Dataset entries:
►
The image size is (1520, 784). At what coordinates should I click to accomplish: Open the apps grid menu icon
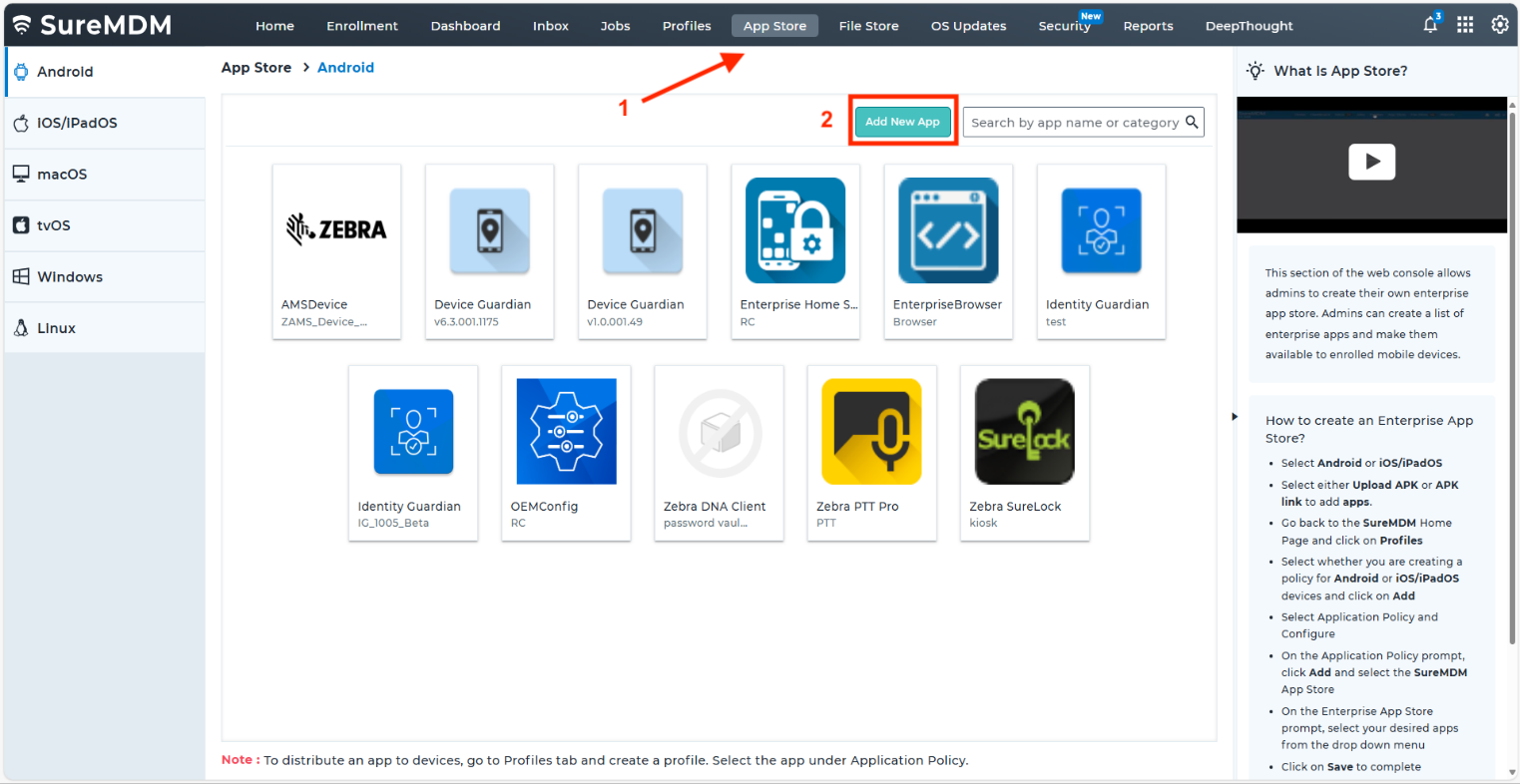(x=1465, y=26)
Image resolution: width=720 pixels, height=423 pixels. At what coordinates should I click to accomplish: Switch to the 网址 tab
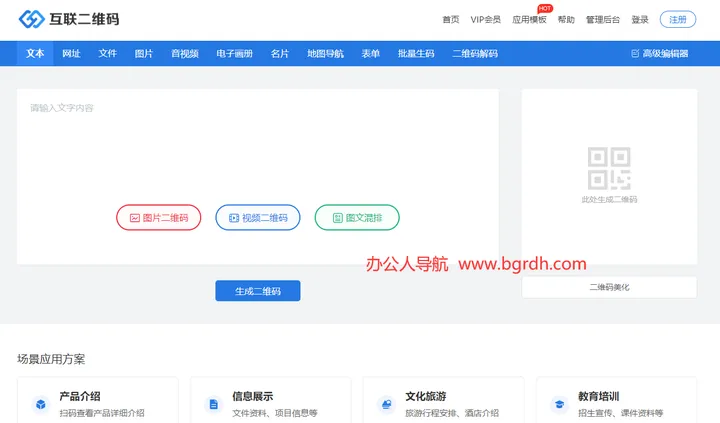click(x=71, y=54)
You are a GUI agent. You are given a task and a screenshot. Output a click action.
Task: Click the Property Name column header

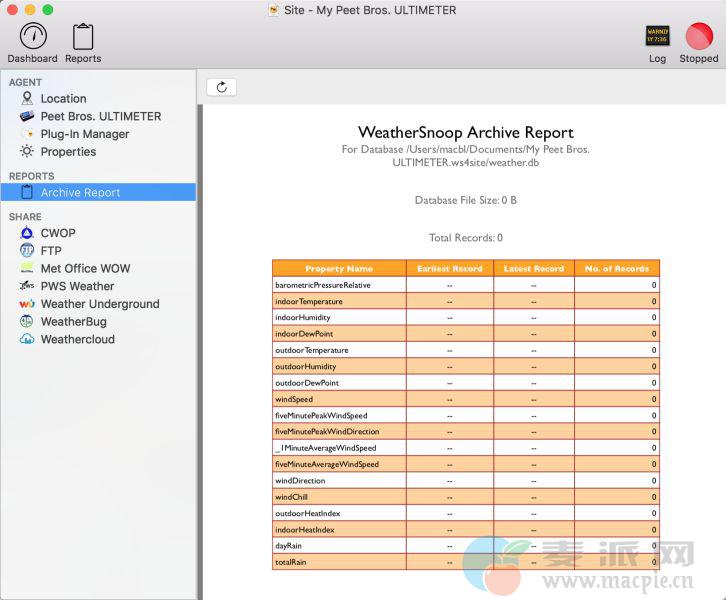(x=338, y=268)
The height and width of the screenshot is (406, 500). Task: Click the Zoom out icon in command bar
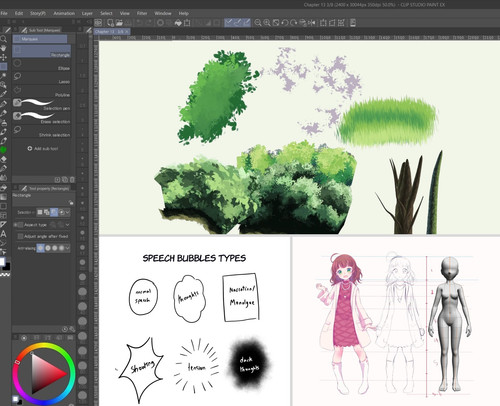(x=258, y=23)
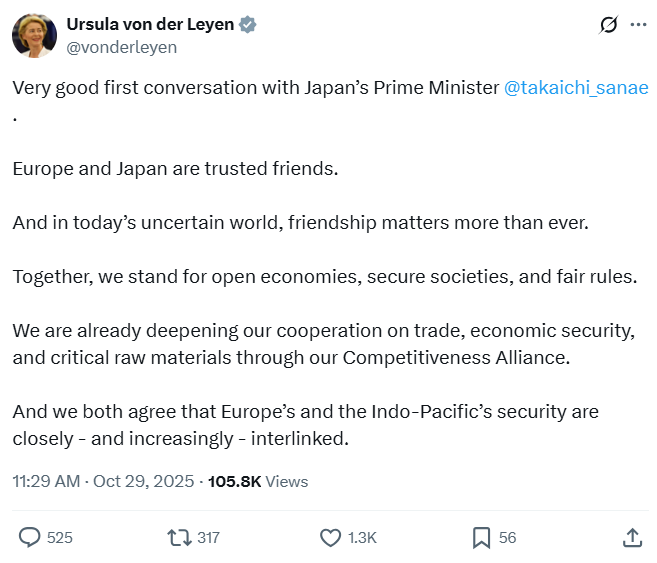Follow the @takaichi_sanae mention link

(576, 87)
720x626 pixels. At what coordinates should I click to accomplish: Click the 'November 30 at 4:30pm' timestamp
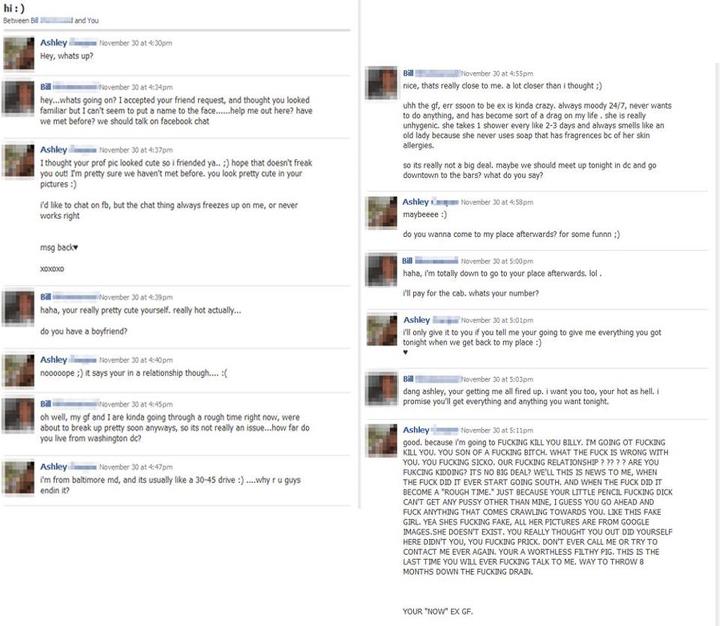click(x=135, y=43)
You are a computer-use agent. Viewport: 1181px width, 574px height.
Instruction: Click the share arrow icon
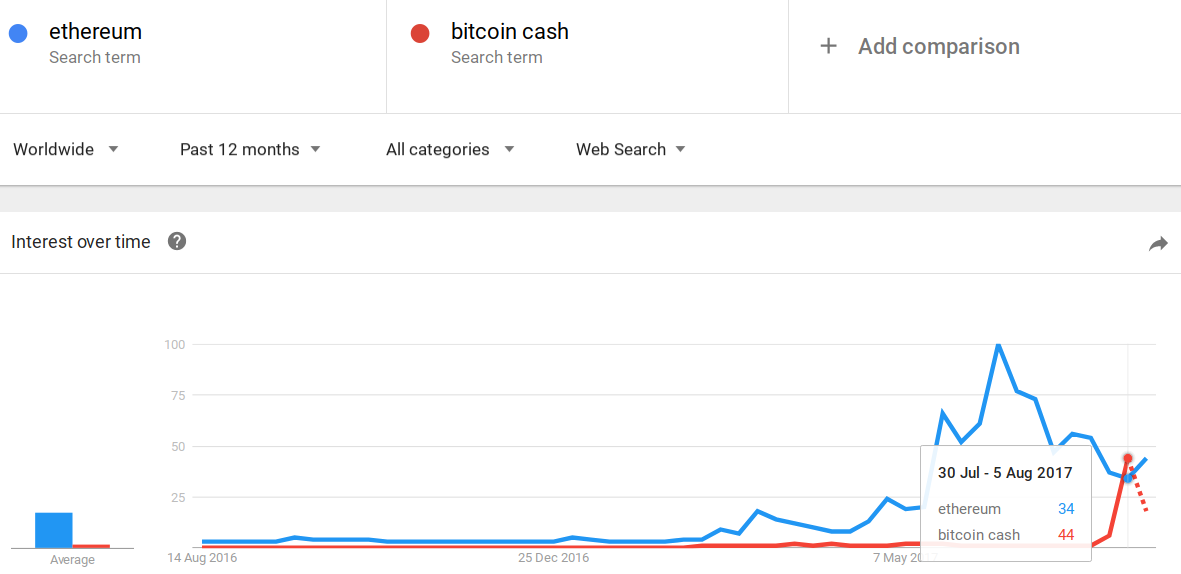point(1158,243)
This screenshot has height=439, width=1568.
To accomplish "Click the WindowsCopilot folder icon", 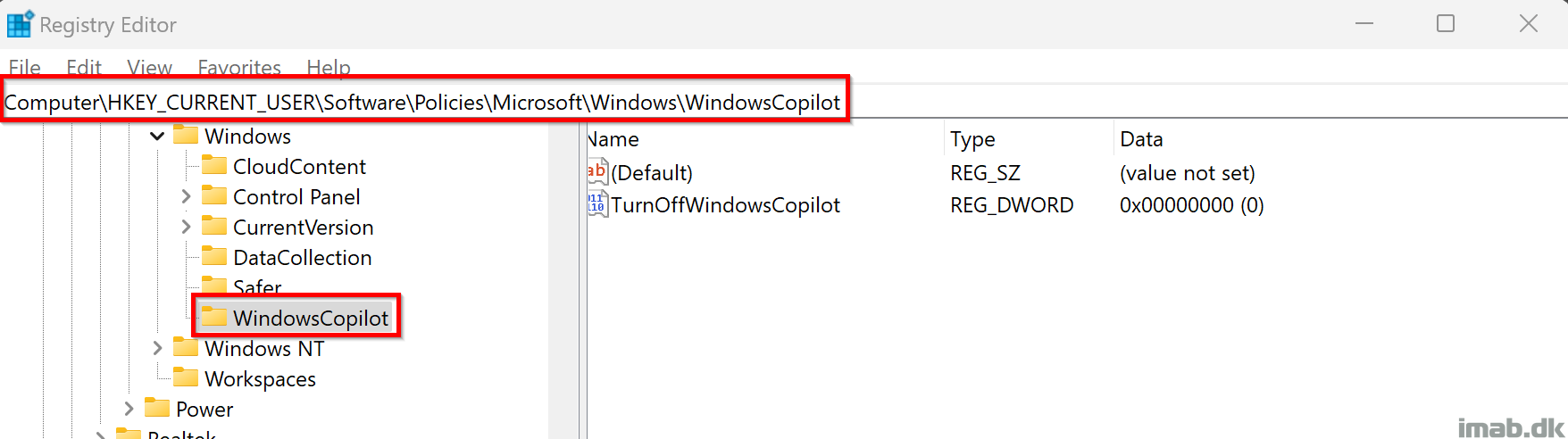I will [x=214, y=318].
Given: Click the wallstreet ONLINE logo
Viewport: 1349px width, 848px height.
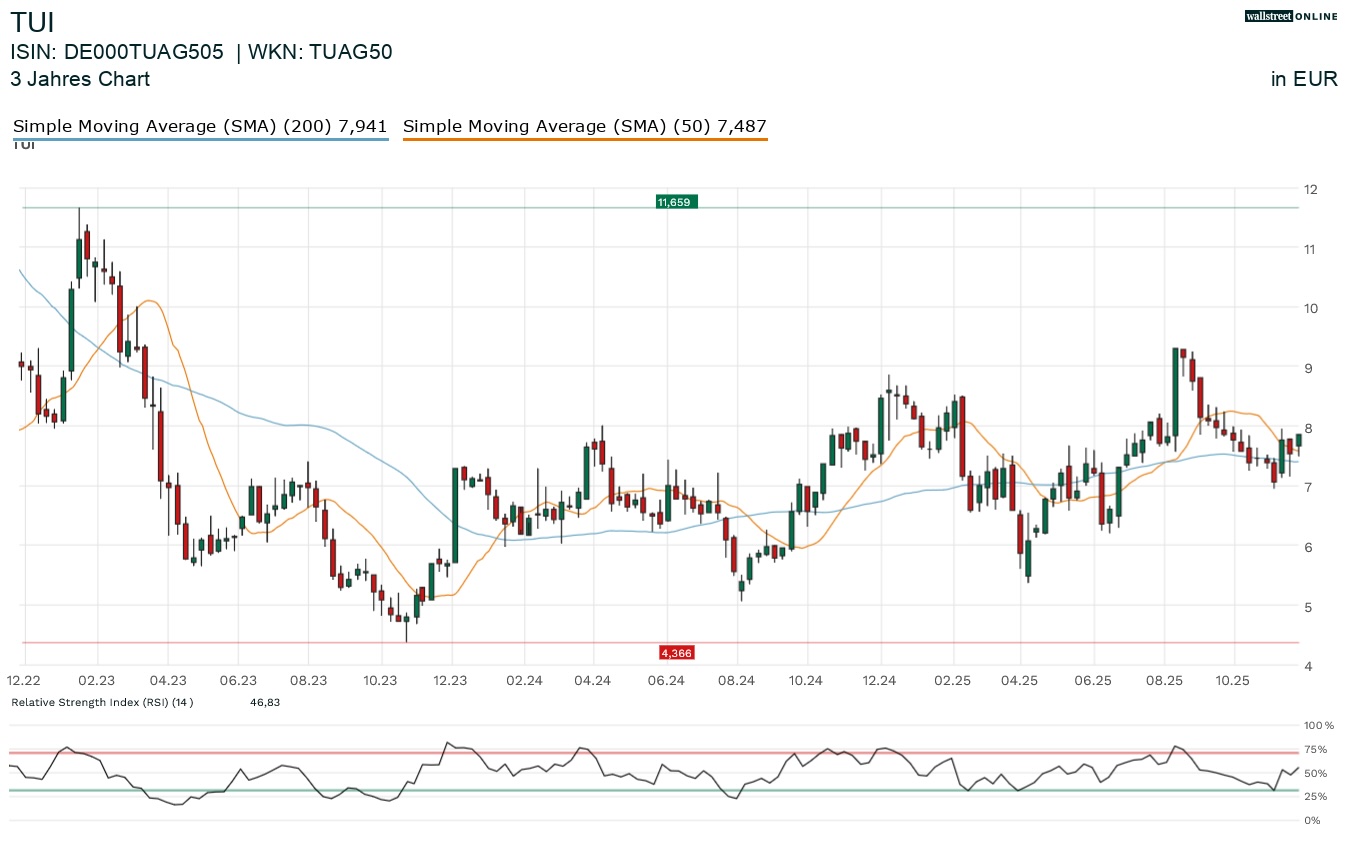Looking at the screenshot, I should (1291, 16).
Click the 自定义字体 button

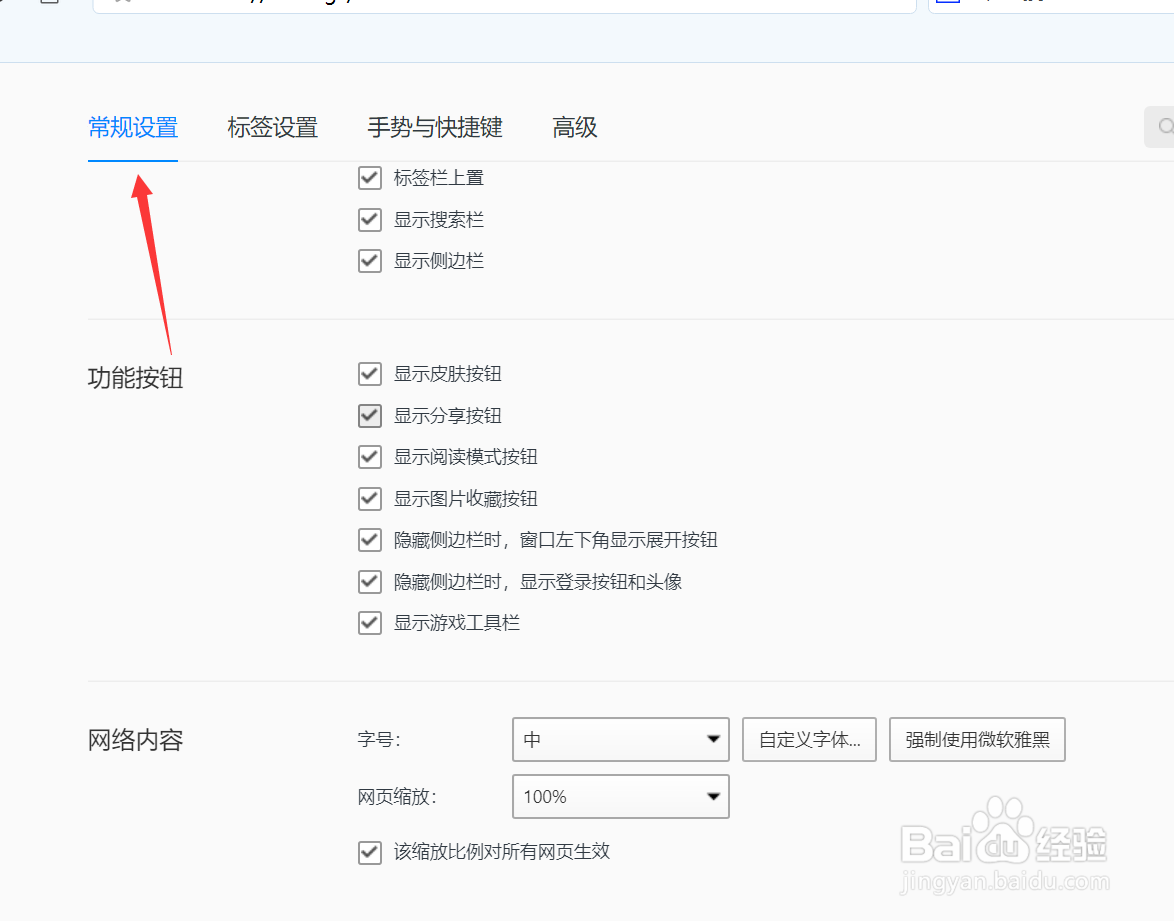(x=808, y=739)
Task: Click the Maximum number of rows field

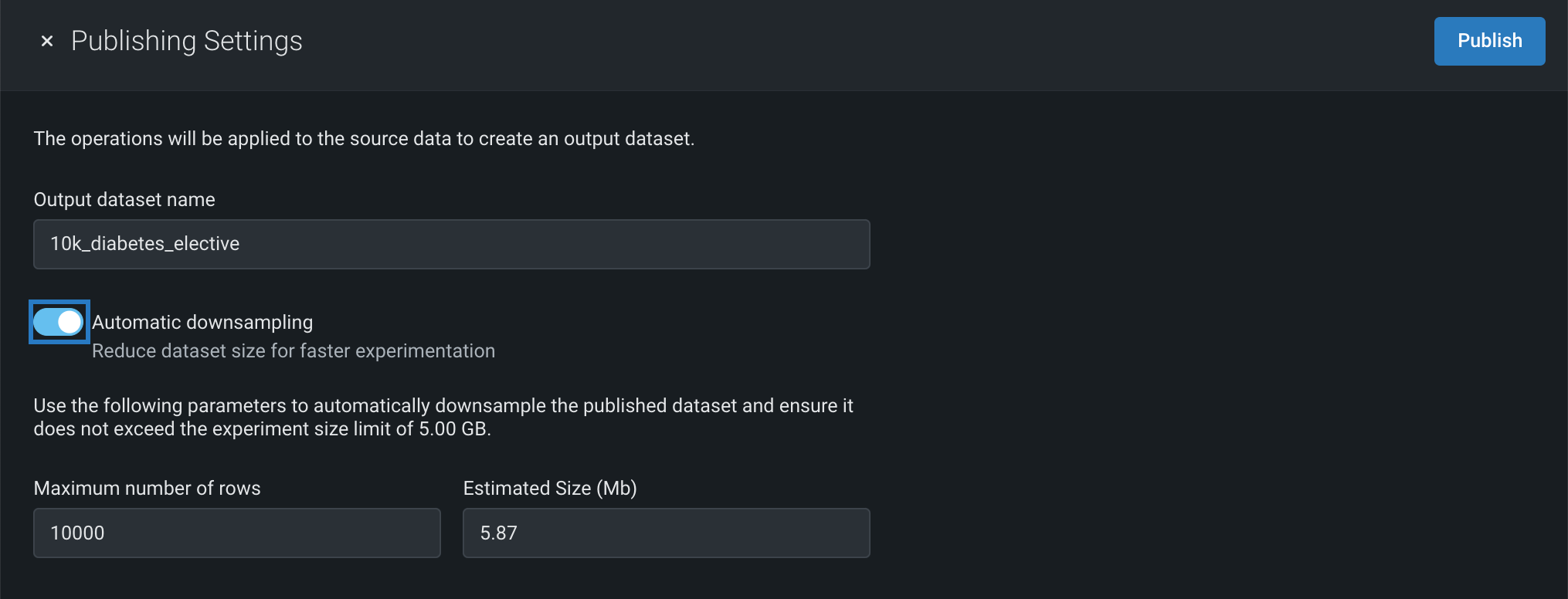Action: (x=236, y=533)
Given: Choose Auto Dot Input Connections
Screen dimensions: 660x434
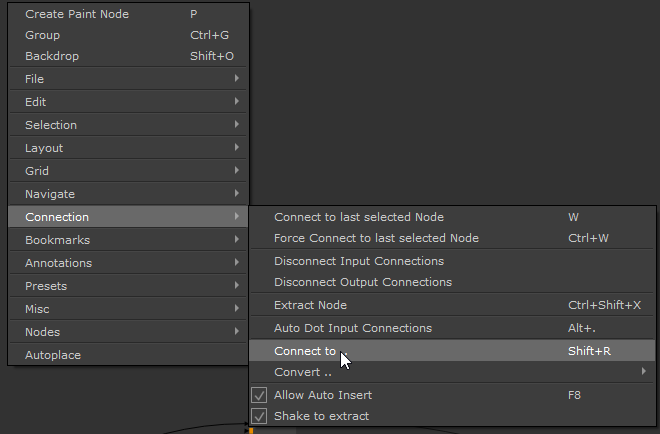Looking at the screenshot, I should pyautogui.click(x=353, y=328).
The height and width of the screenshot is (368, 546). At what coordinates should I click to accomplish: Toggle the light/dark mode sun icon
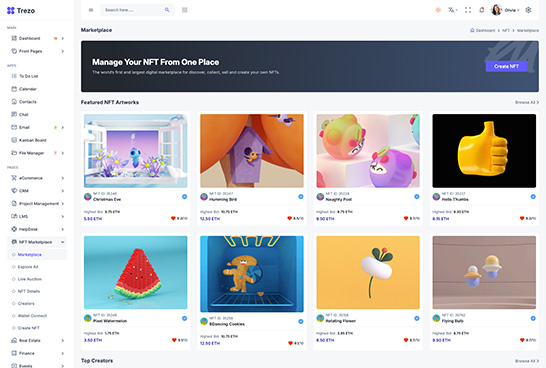click(438, 10)
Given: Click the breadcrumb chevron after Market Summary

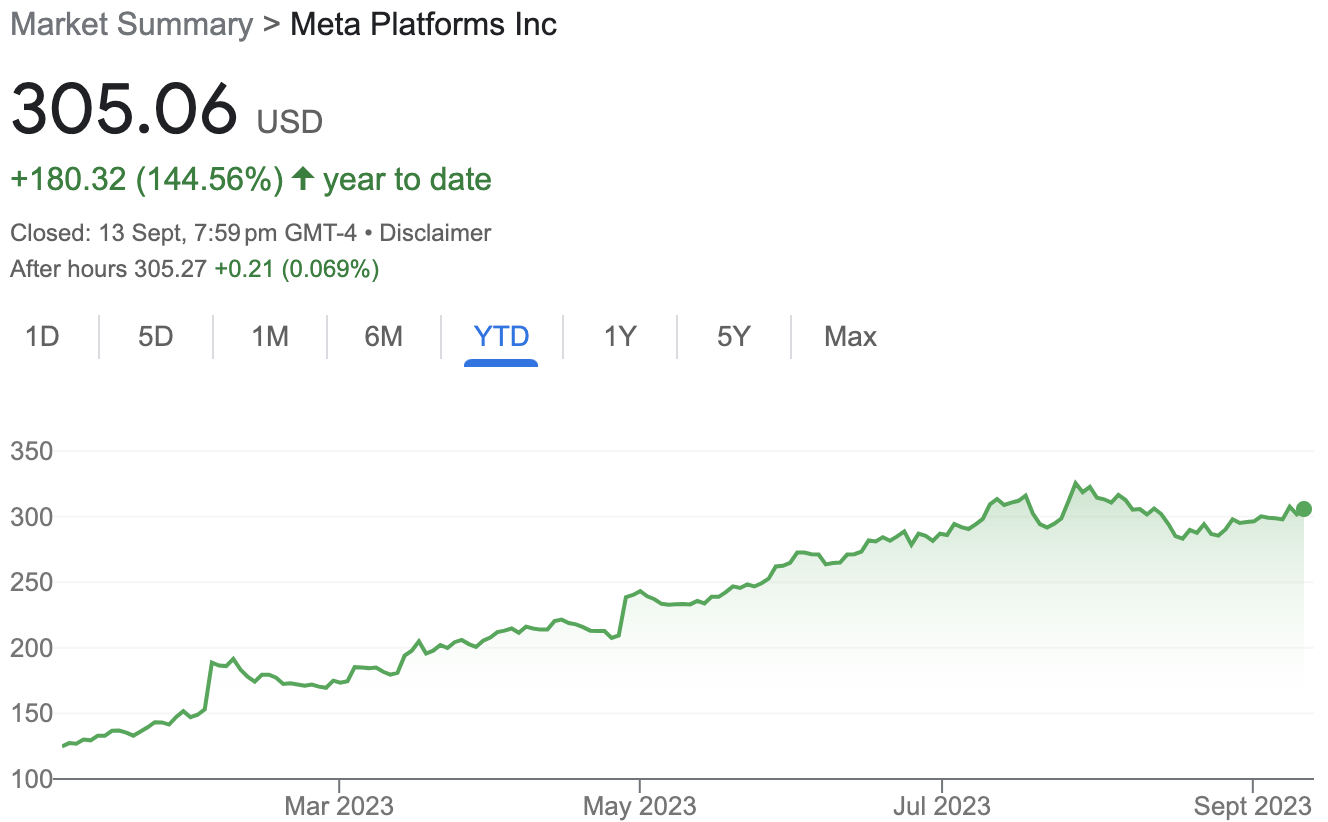Looking at the screenshot, I should point(271,23).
◄
Search the data above for "agent" and copy every line where it turns up.

> [Written response]:
You are a GUI agent. You are given a task and a screenshot. Output a click action.
You are a computer-use agent. Viewport: 1181px width, 574px height.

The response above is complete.